Q: What are the audiences and dancers like for ballet in Maine?

A: I find there’s a lot of very savvy ballet audience in Maine. Many of them either travel to Boston or New York for shows or sometimes they’re transplants from New York. And there’s a younger audience that’s grown up with Maine State Ballet. They’re dancers and they get drawn into ballet and they love it and it introduces a whole new family audience into the ballet world. We do family-friendly performances so all audiences can enjoy them. Once in a while, we’ll do something cutting edge, but our real mission is to make memories with families. We’re finding it’s a generational thing that’s going on and it’s become traditions with families, in particularly the “Nutcracker.”

Q: What about your current production?

A: This ballet is not as well-known as some others and it’s a pirate ballet. We have a lot of boys, which is unusual. We wanted to do something to create a whole new audience of boy. It’s a three-act ballet, and a simple story of captive maidens and sailors coming to rescue them. There’s some choreography original to the ballet and those parts are very technically difficult. It seemed a good time to produce this and we went whole hog on it with all new scenery, new costumes, some new choreography that I do. As a ballet company, you have to produce new work. There’s only so many times you want to see “Swan Lake” or “Sleeping Beauty,” so you need to produce new works. We have about 30 ballets in our repertoire and we rotate them. It’s always good to do something brand new.

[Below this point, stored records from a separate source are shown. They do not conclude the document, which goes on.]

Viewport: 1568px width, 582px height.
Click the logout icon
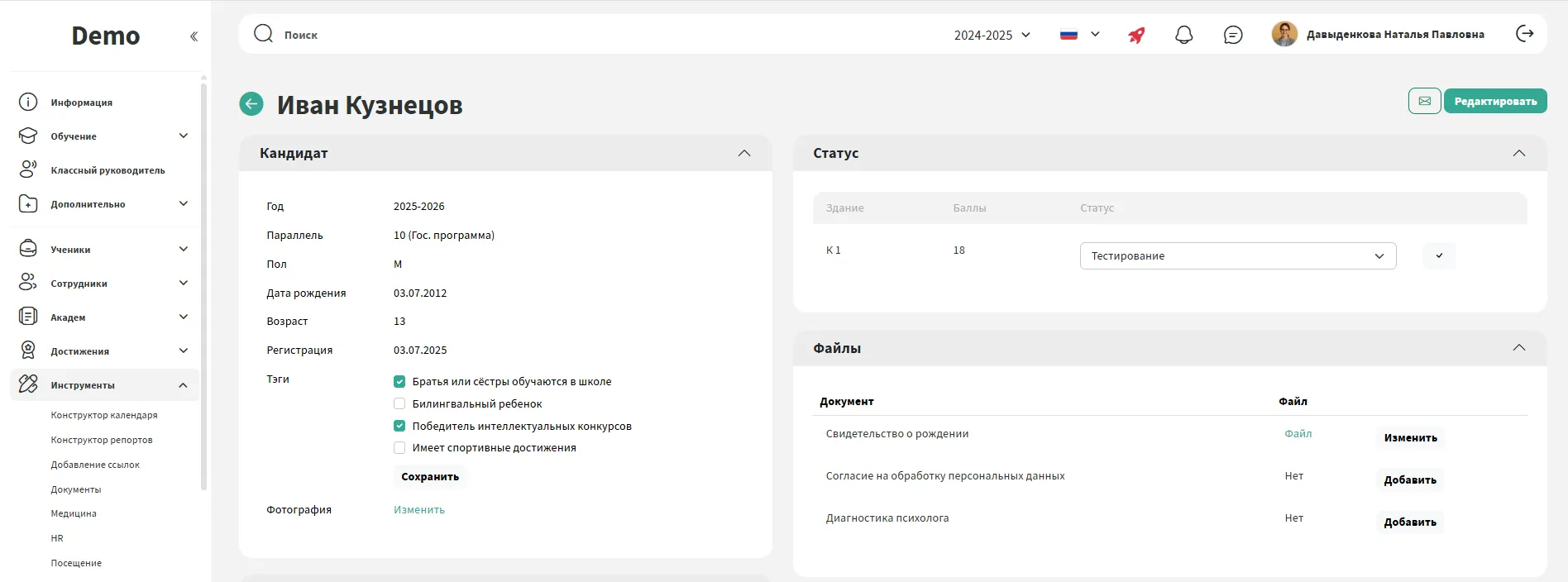coord(1524,34)
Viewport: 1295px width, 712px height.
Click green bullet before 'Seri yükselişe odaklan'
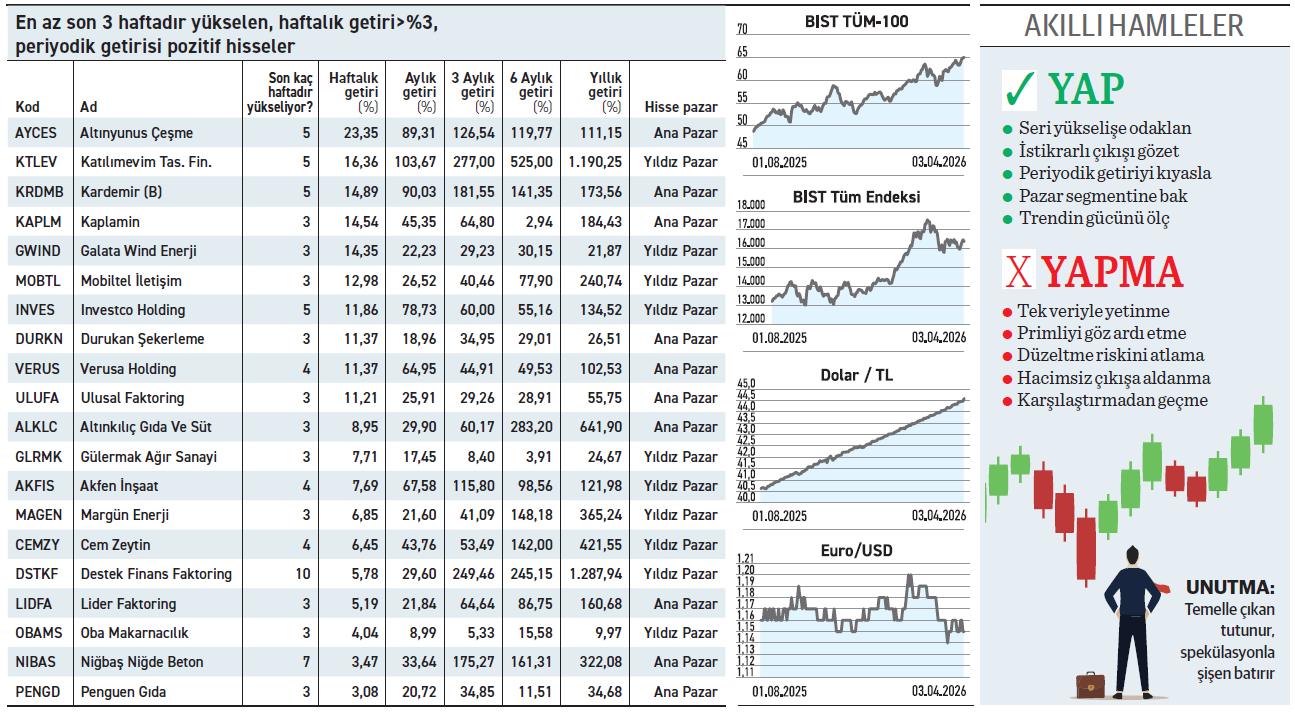point(1007,129)
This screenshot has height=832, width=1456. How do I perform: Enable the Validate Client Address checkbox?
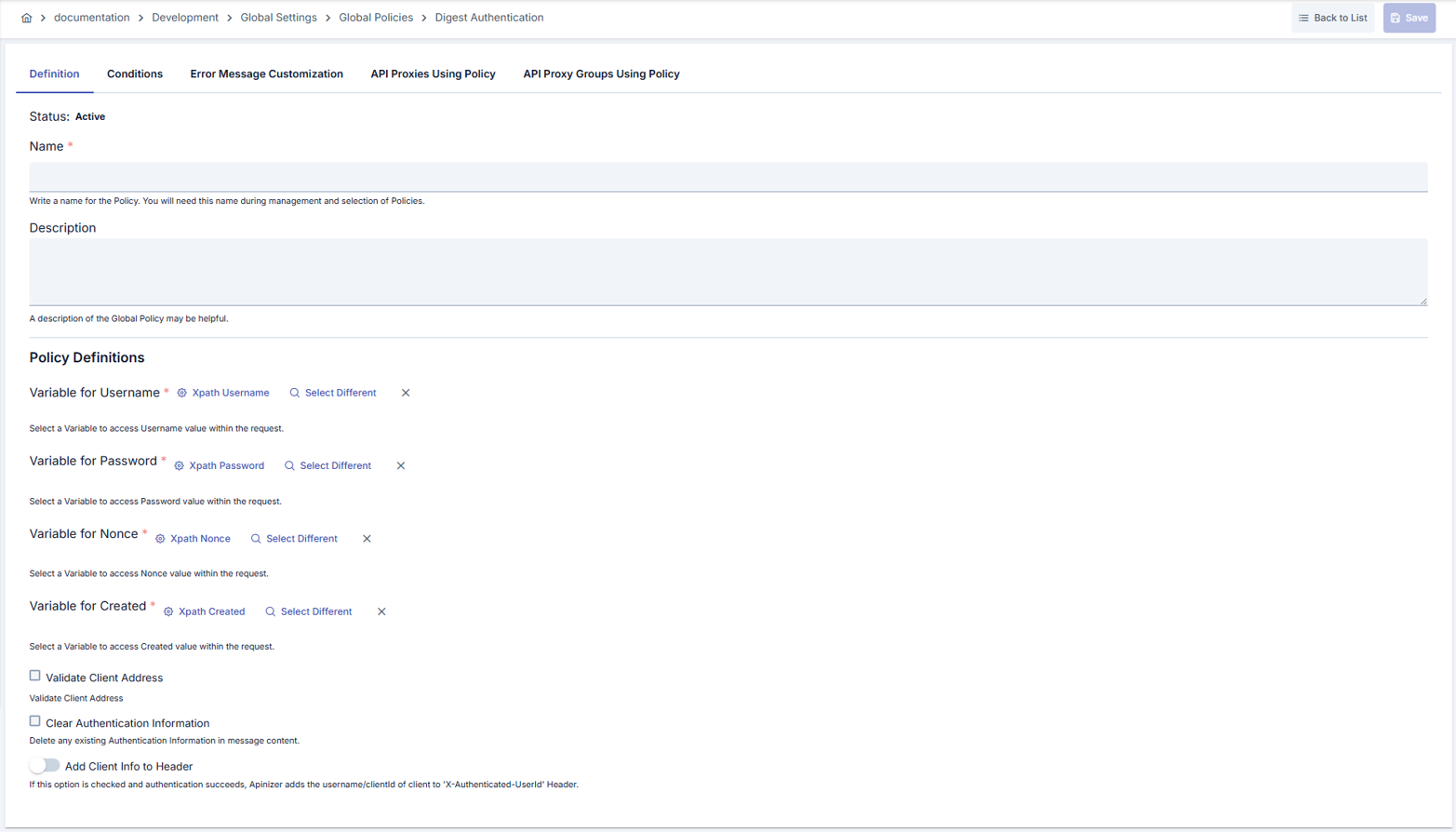point(34,675)
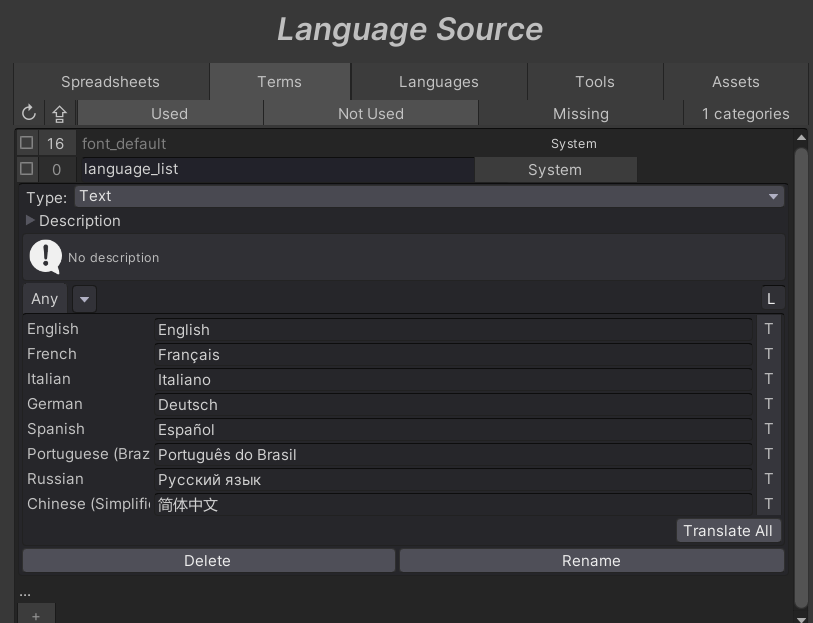Check the language_list term checkbox

point(27,169)
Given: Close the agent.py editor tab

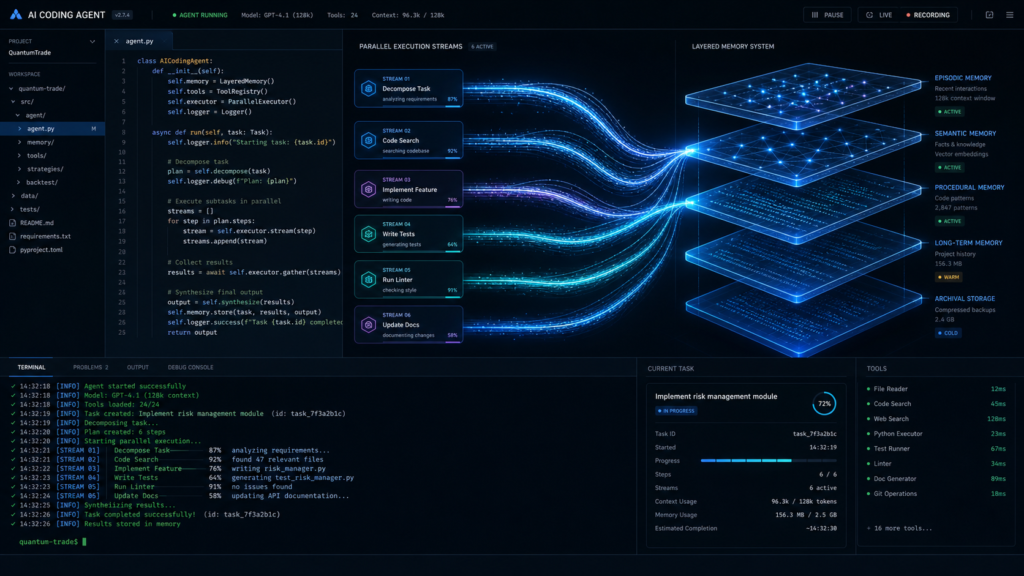Looking at the screenshot, I should click(x=116, y=41).
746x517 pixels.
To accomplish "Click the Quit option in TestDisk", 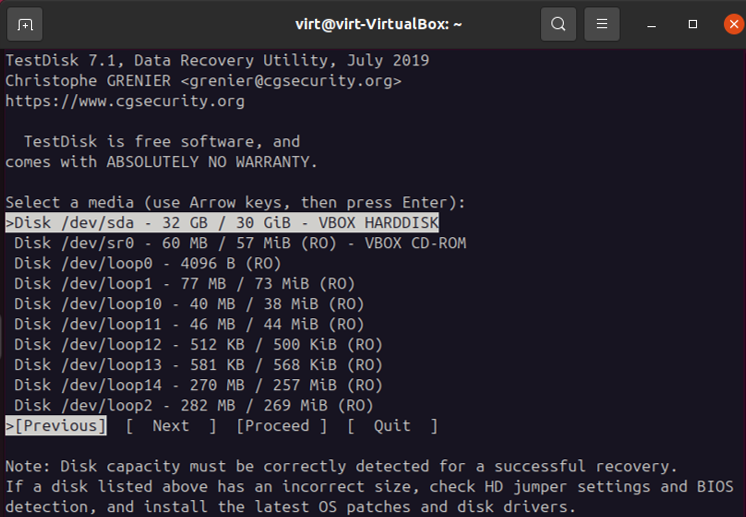I will (392, 426).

Q: How much does this production cost?

A: It’s about $30,000. The bulk of that is the backdrops, the painted backdrops, which were about $23,000 – but there are 10 of them. They’re large and intricate and heavy. And costuming is about another $5,000 that we do all ourselves. That’s basically the fabric, but they’re stunning and the rest goes to marketing and posters and print ads.

Q: What has the response been?

A: We opened last weekend and people just love it. People are telling me, “Oh, this is my favorite so far.” People are excited about the energy and the quality of the production. I think people are just excited and we have people who come up from Boston who tell us, “I can’t believe you’re here.” We’re like a little jewel in the woods.